ACTIVITY: Copy the lines running from the one that contains "How do I perform: Click" to the end of the entries below, exactly and with no pictures.

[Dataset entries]
____________

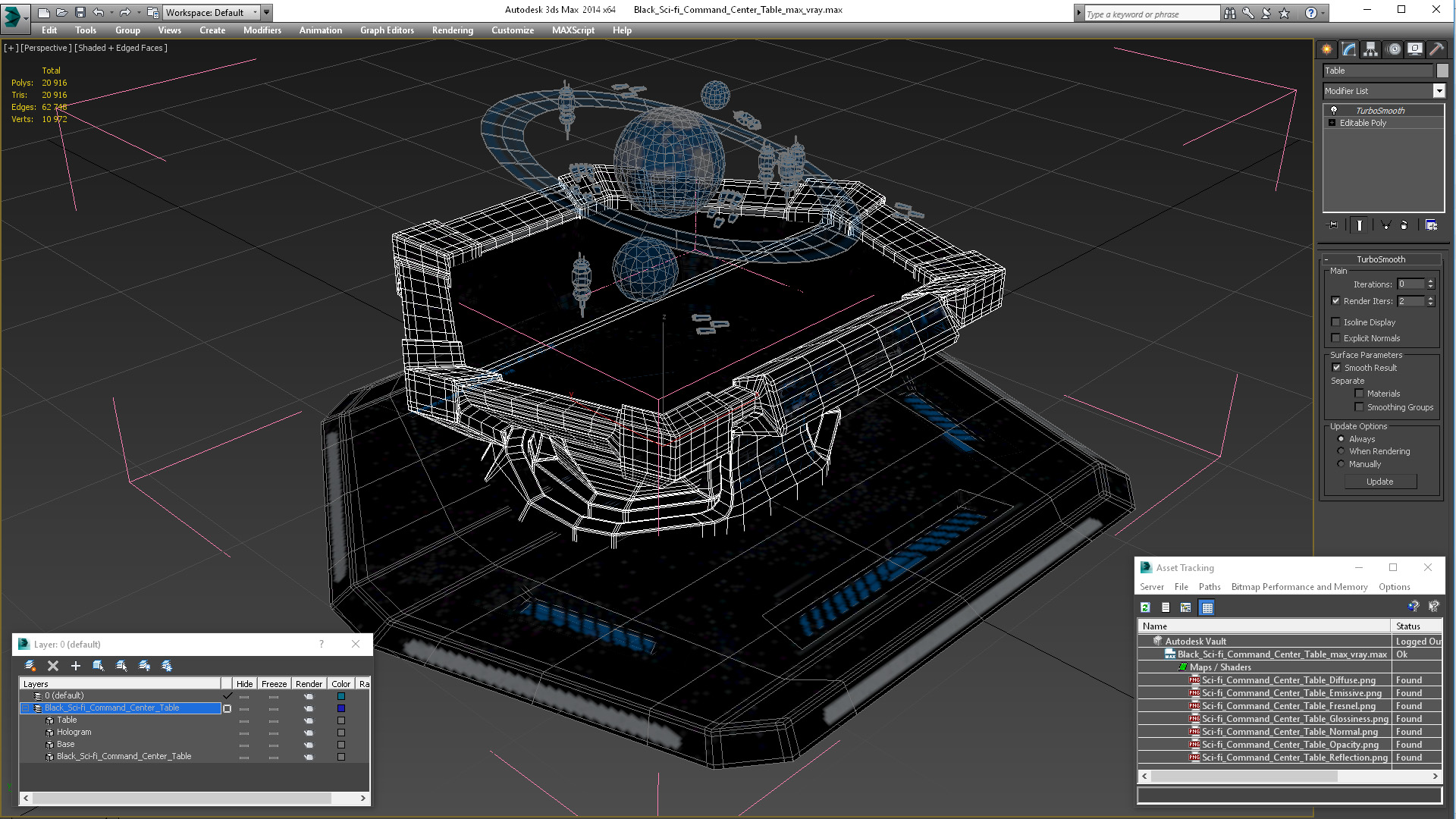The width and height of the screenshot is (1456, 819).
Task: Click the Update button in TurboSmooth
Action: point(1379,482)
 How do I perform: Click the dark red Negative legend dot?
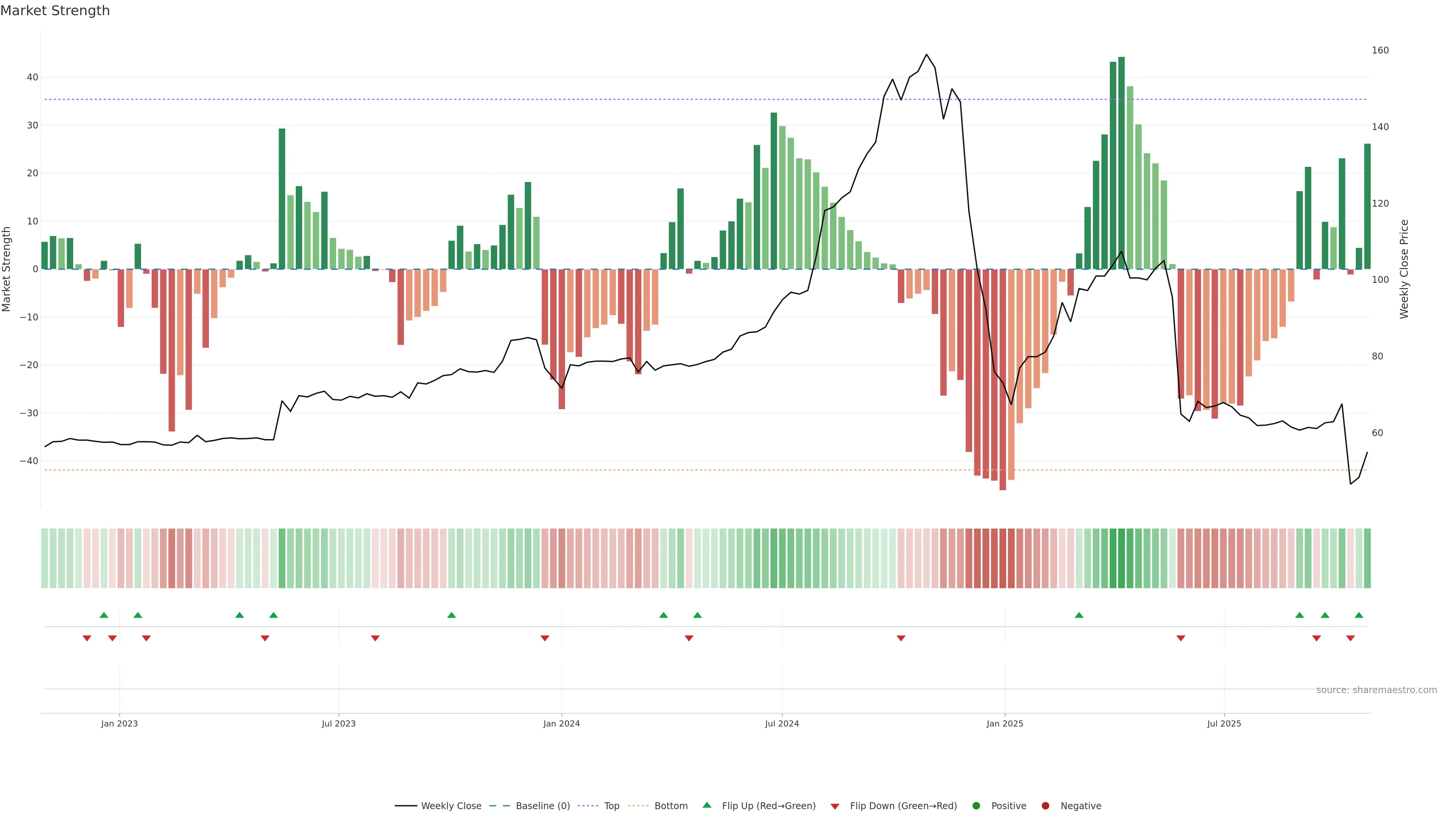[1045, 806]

____________

RESULT OF THE EXERCISE:
 How do I perform: Click the dark red Negative legend dot?
[1045, 806]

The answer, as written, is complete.